[RFC] First (incomplete) cut of Xen paravirt binding

[Date Prev][Date Next][Thread Prev][Thread Next][Date Index][Thread Index]

 



Eric W. Biederman wrote:
> "Christian Limpach" <Christian.Limpach at xensource.com> writes:
>
>   
>>>> That's very reasonable, but at the same time:
>>>> What we don't want to do is have a lot of variation in our domain
>>>> builder for loading different operating systems for no particular
>>>> reason.
>>>>         
>>> Sure.  A reasonable concern.  Do you have an ELF format 
>>> windows kernel?
>>>       
>> Of course not, but we're also not trying to run Windows fully
>> paravirtualized.
>>     
>
> Ok.  So the concern here is to keep variation limited not to
> pick one true standard.
>
>   
>>> My point being this is a fundamental point where variation happens.
>>> No boot-loader has been able to see OS vendors on a single format.
>>> I don't expect Xen will be able to change this trend.
>>>       
>> We've managed to get NetBSD, FreeBSD, Solaris and recently even Plan9 to
>> agree on using ELF with our __xen_guest section extension.
>>     
>
> Well I'm glad that of the unix variants it is possible to get some
> agreement.  I don't know what your arguments passing convention is
> for __xen_guest so I don't know if you have solved the truly hard
> problem.
>
> However using sections is simply fundamentally broken and against
> the ELF spec and wrong.
>
> Below is the output of readelf -a on a bzImage.
> Notice no ELF sections.  PhysAddr == VirtAddr.
>
> Unless some major problems show up I will be merging this later this
> week.
>   

That should pose no problem.  For now, we're relying on starting 
uncompressed vmlinux kernel images; bzImage will be later.

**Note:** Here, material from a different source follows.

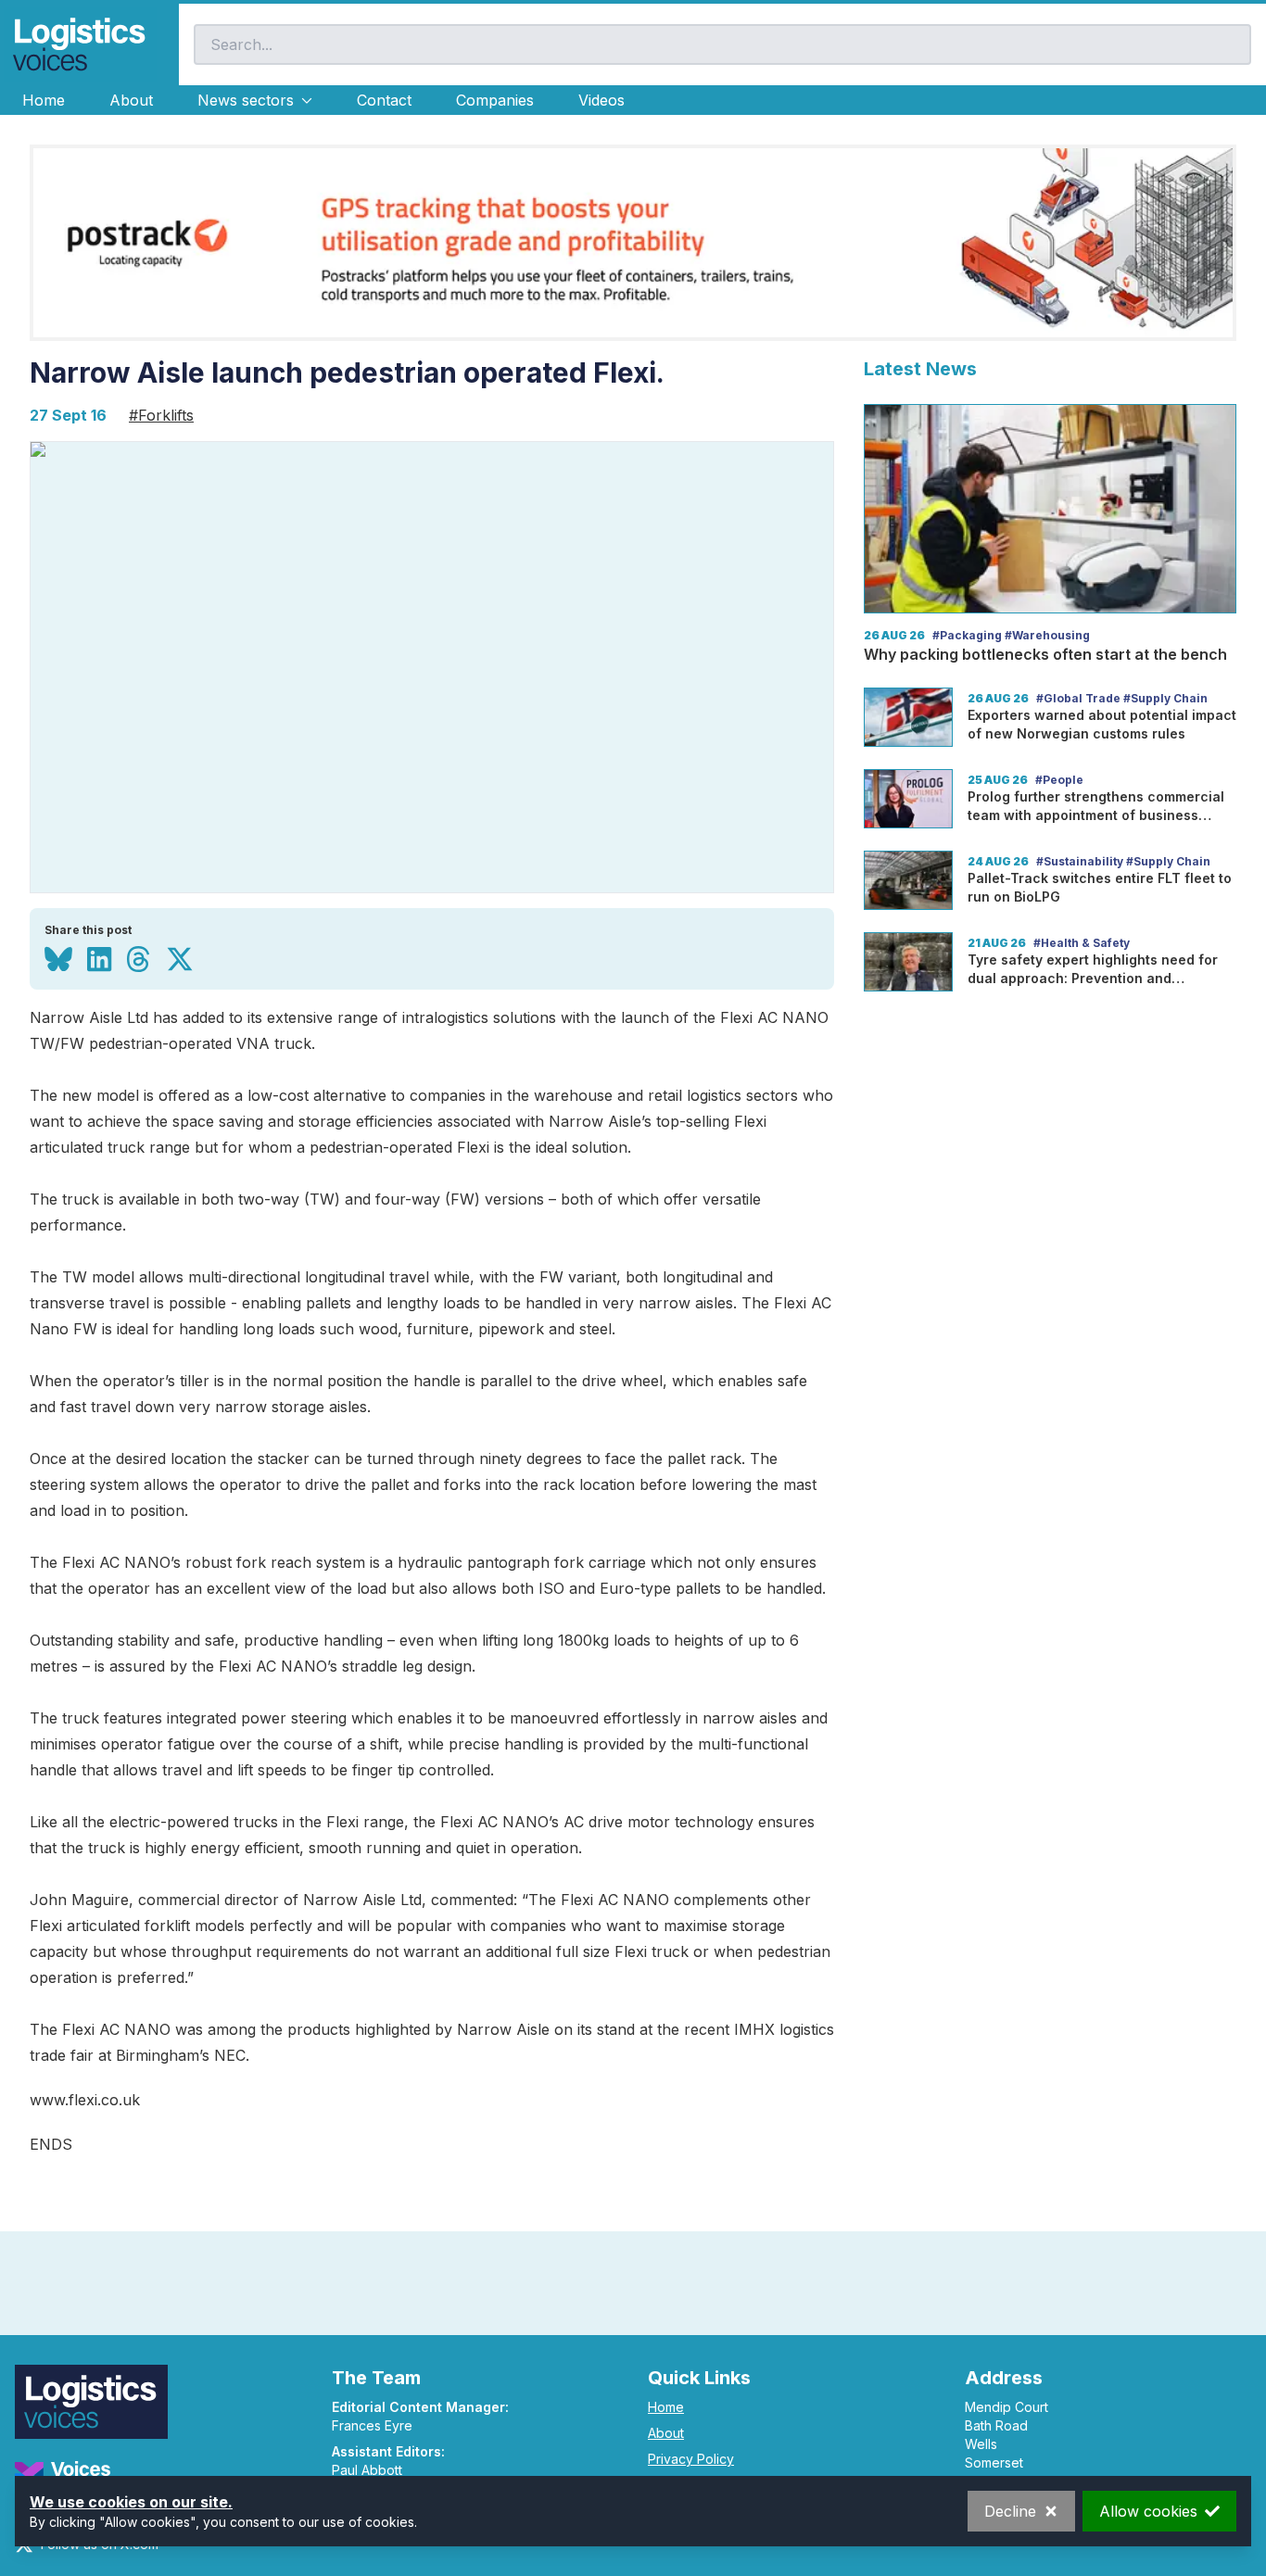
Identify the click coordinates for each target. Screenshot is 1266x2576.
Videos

> Adding ELF notes should not be in the same range of complexity
> of adding a generic section.
>   
I think there's general agreement that the ELF notes approach is a clear 
improvement over the string-in-__xen_guest-section approach, and we'll 
look at moving all the ELF-using platforms to using it.  (I suppose even 
non-ELF as well, so long as there's some way of finding the notes data 
somehow.)

The big question for bzImage-with-ELF is whether the notes segment from 
the vmlinux image can be copied into the bzImage (and if it should be 
copied directly, or modified on the way).

I'm going to include this patch in our first batch of patches.  Its much 
the same as the last one I sent you, but it includes some macros for 
actually generating notes.

Subject: Put .note.* sections into a PT_NOTE segment in vmlinux

This patch will pack any .note.* section into a PT_NOTE segment in the
output file.

To do this, we tell ld that we need a PT_NOTE segment.  This requires
us to start explicitly mapping sections to segments, so we also need
to explicitly create PT_LOAD segments for text and data, and map the
sections to them appropriately.  Fortunately, each section will
default to its previous section's segment, so it doesn't take many
changes to vmlinux.lds.S.

This only changes i386 for now, but I presume the corresponding
changes for other architectures will be as simple.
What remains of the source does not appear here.